Material for this task

....

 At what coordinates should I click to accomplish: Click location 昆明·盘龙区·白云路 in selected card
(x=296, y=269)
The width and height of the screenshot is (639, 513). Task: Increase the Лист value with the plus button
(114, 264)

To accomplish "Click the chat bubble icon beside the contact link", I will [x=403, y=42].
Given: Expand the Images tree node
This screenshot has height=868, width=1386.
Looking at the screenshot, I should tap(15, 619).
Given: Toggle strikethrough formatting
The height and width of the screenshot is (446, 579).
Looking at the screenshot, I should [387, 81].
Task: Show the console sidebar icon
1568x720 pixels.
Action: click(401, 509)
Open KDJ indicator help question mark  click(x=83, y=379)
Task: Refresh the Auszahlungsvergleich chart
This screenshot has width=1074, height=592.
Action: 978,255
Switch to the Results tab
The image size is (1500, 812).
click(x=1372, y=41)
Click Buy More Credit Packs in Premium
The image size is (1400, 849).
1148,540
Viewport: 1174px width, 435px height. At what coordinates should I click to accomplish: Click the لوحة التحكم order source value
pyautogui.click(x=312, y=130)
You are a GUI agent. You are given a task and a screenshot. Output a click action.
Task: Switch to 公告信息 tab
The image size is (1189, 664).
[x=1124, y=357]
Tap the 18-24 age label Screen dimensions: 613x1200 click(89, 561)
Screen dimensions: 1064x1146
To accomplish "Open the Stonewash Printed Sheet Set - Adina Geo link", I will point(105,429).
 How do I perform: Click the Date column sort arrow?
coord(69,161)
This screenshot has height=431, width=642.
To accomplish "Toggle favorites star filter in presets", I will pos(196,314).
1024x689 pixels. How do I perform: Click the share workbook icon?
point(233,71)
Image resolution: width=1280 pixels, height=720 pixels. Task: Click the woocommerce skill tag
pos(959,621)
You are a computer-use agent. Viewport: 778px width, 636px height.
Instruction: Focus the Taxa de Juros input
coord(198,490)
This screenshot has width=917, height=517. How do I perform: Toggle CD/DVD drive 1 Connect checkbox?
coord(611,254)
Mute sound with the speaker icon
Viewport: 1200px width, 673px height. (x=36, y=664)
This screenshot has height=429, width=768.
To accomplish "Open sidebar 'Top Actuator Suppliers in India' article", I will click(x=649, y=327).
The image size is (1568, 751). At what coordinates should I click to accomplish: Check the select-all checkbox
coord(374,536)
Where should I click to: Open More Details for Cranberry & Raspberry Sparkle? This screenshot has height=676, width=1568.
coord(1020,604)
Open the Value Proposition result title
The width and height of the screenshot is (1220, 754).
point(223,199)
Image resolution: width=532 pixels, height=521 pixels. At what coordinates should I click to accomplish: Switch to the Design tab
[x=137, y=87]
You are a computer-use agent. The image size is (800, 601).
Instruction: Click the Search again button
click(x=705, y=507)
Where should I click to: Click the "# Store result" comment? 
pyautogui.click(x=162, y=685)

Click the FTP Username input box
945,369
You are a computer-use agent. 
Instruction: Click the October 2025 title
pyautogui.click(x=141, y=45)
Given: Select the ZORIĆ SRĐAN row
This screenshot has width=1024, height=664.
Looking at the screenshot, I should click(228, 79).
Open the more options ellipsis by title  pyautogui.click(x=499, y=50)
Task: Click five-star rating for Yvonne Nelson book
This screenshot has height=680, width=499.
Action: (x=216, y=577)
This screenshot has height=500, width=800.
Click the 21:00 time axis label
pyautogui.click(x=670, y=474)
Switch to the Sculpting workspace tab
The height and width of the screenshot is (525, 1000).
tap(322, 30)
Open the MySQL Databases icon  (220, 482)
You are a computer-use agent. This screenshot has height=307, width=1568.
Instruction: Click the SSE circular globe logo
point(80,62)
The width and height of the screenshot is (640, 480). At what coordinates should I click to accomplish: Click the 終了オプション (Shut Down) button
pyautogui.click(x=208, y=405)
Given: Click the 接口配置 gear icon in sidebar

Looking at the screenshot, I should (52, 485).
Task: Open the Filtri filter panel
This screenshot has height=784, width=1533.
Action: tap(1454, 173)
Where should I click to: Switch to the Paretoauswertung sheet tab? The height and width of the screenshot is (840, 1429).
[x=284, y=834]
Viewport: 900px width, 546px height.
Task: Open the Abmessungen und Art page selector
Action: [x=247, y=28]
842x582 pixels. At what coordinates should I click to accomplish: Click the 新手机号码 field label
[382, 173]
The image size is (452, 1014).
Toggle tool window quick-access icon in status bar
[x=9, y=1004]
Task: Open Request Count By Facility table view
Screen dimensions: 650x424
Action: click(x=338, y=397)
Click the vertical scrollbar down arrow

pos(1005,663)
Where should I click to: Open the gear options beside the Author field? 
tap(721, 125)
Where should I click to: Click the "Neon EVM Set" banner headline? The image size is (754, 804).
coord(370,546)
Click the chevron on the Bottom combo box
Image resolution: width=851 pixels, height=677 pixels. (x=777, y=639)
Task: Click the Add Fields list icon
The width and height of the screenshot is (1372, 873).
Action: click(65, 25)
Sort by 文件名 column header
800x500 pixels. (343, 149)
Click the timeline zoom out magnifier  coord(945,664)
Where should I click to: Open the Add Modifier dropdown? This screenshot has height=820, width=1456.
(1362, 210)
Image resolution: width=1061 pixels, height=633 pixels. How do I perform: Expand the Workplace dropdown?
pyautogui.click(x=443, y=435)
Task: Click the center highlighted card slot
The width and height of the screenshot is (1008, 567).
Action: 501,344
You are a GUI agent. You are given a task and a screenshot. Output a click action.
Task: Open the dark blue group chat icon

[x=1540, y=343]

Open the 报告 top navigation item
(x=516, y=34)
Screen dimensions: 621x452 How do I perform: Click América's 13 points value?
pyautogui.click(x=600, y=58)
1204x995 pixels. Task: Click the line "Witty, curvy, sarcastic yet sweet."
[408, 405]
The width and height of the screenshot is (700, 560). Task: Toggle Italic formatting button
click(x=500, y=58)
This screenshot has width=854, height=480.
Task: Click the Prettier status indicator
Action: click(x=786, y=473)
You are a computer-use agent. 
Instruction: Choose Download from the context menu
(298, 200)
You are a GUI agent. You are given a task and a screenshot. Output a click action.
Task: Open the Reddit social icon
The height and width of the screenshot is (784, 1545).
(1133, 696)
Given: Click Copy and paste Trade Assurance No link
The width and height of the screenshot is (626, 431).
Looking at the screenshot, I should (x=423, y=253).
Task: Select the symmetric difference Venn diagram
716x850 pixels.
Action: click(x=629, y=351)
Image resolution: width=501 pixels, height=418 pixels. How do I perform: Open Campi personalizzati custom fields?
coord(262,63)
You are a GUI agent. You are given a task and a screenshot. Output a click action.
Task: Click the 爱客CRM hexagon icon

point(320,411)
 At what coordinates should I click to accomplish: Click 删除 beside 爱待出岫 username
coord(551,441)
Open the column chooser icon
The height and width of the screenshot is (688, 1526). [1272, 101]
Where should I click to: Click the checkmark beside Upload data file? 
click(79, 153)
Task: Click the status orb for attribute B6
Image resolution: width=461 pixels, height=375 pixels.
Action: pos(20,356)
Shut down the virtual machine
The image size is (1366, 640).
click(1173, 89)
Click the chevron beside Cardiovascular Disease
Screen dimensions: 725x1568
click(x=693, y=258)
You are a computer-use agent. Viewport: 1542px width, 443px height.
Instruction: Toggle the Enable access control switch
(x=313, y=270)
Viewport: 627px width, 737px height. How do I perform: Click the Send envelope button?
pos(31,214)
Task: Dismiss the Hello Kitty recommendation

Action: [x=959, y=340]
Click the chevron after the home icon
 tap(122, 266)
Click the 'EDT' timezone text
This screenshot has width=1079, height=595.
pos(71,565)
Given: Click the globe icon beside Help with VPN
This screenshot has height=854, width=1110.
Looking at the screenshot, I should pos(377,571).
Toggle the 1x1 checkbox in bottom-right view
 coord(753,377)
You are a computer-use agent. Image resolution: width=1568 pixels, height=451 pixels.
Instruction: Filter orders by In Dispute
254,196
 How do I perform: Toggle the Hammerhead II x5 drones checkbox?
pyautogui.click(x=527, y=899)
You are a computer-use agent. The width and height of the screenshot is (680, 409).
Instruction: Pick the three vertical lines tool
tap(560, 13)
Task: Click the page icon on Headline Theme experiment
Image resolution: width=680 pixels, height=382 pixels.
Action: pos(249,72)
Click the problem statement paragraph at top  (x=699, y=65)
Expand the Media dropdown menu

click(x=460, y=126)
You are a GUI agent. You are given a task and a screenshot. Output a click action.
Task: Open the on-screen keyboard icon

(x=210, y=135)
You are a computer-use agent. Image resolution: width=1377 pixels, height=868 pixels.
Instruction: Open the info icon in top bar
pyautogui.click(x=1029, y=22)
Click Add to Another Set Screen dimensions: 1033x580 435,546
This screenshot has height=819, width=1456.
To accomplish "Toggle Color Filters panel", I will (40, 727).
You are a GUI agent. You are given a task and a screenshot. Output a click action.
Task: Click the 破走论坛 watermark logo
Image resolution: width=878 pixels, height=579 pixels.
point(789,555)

....

Exercise objective
Give back every line from the beginning of the records through the line holding "Task: Switch to 公告信息 tab", exactly as it reads, and leave out the rest.

Answer to the exercise
 At what coordinates should I click to accomplish: Click location 昆明·盘龙区·白云路 in selected card
(x=296, y=269)
The width and height of the screenshot is (639, 513). Task: Increase the Лист value with the plus button
(114, 264)

To accomplish "Click the chat bubble icon beside the contact link", I will [x=403, y=42].
Given: Expand the Images tree node
This screenshot has height=868, width=1386.
Looking at the screenshot, I should tap(15, 619).
Given: Toggle strikethrough formatting
The height and width of the screenshot is (446, 579).
Looking at the screenshot, I should [387, 81].
Task: Show the console sidebar icon
1568x720 pixels.
Action: click(401, 509)
Open KDJ indicator help question mark  click(x=83, y=379)
Task: Refresh the Auszahlungsvergleich chart
This screenshot has width=1074, height=592.
Action: 978,255
Switch to the Results tab
The image size is (1500, 812).
click(x=1372, y=41)
Click Buy More Credit Packs in Premium
The image size is (1400, 849).
1148,540
Viewport: 1174px width, 435px height. At what coordinates should I click to accomplish: Click the لوحة التحكم order source value
pyautogui.click(x=312, y=130)
You are a GUI agent. You are given a task and a screenshot. Output a click action.
Task: Switch to 公告信息 tab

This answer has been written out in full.